Tuesday, April 24, 2012

Algérie :: La mort d'un salopard

ALGERIE : LA MORT D'UN SALOPARD

 

    Aujourd'hui cela fait une année qu'un remarquable citoyen est mort. Il était médecin*, il était citoyen actif à travers une association civile réellement indépendante des pressions et du chantage à la subvention qu'exercent les autorités sur le mouvement associatif pour en faire un instrument de propagande et un relai du régime. Le médecin était aussi animateur d'une émission radio qui a fait un considérable travail d'éducation civique. Mais ce qui le hisse au niveau des plus grands humanistes du monde c'est qu'il a exercé une lourde responsabilité de direction d'un secteur stratégique selon les règles universelles de gestion au milieu de parasites parachutés, malhonnêtes, incompétents qui ne voulaient pas de lui. Il travaillait au moins dix huit heures par jour. Il était mort en quelques mois.
     D'épuisement, de colère...
    D'avoir lutté seul contre une mentalité de charognard pour protéger les droits des malades qui étaient sous sa responsabilité.
    En début de semaine j'ai déjeuné avec une amie médecin. Tout naturellement nous avons discuté des secteurs sensibles qui reflètent l'image du pays : l'éducation, la justice et la santé qui sont dans un état lamentable.
    D'un sujet à l'autre nous en sommes arrivés à évoquer la récente mort d'un professeur de médecine qui s'est toujours comporté dans sa vie professionnelle en salopard. Son service à l'hôpital faisait peur. Il ressembait à un souk. Les malades étaient livrés à des résidents (des étudiants) à qui il consacrait très peu de temps pour la formation. Il cumulait les fonctions dans des cliniques privées. De ce fait il était souvent absent.
    Ne pouvant plus supporter la dégradation du service quelques résidents ont décidé de s'expliquer avec lui.

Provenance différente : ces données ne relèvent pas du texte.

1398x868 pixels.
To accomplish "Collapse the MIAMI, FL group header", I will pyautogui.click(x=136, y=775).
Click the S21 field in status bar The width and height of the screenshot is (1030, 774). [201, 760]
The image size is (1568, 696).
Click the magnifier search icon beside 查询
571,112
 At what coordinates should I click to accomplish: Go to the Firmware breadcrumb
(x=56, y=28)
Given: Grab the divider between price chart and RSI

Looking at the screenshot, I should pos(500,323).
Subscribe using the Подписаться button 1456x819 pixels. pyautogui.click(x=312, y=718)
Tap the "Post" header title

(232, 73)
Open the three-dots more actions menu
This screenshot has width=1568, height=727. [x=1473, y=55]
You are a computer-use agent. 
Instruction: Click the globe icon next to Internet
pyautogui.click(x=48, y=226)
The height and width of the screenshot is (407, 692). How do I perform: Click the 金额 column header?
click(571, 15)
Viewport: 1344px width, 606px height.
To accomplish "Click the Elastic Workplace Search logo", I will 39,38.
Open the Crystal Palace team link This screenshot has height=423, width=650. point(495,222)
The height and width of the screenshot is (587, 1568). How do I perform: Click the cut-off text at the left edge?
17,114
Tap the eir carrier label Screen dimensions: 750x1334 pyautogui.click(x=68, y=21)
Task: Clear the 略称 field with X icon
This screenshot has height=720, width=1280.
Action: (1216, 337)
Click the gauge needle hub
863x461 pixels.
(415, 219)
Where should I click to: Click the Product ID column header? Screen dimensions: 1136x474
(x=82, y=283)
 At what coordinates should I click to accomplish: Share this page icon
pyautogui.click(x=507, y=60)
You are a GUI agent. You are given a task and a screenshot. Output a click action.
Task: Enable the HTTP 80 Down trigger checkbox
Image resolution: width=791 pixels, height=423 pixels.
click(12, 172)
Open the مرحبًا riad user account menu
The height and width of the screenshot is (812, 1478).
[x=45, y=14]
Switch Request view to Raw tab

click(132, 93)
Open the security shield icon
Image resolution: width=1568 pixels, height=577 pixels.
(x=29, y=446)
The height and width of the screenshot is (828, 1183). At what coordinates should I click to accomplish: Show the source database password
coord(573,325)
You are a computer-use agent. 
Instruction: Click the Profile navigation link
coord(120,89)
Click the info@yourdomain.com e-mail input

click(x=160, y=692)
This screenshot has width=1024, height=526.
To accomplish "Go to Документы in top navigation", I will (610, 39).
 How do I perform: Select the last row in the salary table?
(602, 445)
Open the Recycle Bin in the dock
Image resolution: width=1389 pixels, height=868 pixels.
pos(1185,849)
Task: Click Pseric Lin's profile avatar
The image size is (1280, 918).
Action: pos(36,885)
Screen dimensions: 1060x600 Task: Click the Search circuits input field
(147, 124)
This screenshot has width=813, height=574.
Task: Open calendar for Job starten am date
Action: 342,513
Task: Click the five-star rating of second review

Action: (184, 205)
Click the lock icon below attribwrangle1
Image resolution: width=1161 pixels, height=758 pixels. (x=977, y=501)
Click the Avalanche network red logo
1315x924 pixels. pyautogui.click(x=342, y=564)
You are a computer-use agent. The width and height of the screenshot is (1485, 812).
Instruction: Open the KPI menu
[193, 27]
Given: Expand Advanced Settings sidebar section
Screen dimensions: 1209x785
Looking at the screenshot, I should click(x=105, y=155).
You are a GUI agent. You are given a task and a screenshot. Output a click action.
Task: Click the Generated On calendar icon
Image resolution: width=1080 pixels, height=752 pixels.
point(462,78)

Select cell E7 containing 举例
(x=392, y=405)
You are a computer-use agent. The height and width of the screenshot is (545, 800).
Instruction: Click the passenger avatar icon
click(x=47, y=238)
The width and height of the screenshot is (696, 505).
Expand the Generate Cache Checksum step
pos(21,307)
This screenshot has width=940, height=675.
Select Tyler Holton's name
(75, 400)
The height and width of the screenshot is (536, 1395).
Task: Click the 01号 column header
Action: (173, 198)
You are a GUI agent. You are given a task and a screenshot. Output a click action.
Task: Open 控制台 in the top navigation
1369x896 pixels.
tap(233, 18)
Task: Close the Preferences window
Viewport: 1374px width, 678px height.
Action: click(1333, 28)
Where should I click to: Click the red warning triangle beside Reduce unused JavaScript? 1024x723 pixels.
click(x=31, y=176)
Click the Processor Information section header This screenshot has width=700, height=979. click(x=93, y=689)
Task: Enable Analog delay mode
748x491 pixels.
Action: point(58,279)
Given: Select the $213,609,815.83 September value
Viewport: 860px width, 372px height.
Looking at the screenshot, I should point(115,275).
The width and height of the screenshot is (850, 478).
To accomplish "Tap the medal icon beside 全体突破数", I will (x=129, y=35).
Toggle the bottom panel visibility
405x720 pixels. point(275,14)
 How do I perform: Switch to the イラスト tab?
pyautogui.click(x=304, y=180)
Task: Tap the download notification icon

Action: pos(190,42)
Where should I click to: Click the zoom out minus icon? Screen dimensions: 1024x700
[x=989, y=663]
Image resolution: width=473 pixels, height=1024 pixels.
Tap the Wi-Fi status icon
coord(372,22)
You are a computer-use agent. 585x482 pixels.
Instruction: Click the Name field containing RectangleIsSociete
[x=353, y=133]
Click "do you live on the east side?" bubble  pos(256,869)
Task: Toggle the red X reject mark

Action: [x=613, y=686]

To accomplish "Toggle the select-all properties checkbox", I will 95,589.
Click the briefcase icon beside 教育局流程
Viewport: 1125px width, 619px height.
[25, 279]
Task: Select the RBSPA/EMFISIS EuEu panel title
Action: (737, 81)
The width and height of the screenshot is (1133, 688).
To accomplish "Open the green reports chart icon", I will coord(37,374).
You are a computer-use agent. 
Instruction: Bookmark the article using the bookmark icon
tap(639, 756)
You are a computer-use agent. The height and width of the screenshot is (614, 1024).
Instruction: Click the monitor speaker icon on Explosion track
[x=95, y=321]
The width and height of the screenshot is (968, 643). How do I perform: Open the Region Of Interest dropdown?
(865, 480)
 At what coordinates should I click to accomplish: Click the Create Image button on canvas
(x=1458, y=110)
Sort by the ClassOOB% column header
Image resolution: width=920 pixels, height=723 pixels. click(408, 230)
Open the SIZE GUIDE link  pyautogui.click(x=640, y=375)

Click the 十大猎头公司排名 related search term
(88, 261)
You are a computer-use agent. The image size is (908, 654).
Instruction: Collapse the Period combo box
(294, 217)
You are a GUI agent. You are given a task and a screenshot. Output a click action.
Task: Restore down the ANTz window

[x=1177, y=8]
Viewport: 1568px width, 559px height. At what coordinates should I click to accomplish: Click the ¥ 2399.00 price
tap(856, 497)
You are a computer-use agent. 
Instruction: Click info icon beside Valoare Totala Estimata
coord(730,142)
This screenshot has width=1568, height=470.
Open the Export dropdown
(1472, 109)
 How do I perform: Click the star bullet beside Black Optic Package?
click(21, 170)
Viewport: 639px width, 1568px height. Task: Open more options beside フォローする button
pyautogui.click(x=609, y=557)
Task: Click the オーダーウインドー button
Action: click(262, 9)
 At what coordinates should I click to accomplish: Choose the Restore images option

    En voyant le groupe pénétrer dans son bureau le salopard avait cru à une grève. Un résident lui a répondu :

      - C'est vous qui êtes en grève, professeur. Nous sommes en retard sur notre programme de formation. Vous êtes payés pour soigner les malades et pour nous transmettre une partie de votre savoir mais vous êtes rarement présent à l'hôpital. Les malades ont peur de nous, le personnel paramédical nous prend pour des guignols. Prenez vos responsabilités, monsieur le Professeur.

     -   J'ai un rendez-vous urgent. A mon retour nous verrons.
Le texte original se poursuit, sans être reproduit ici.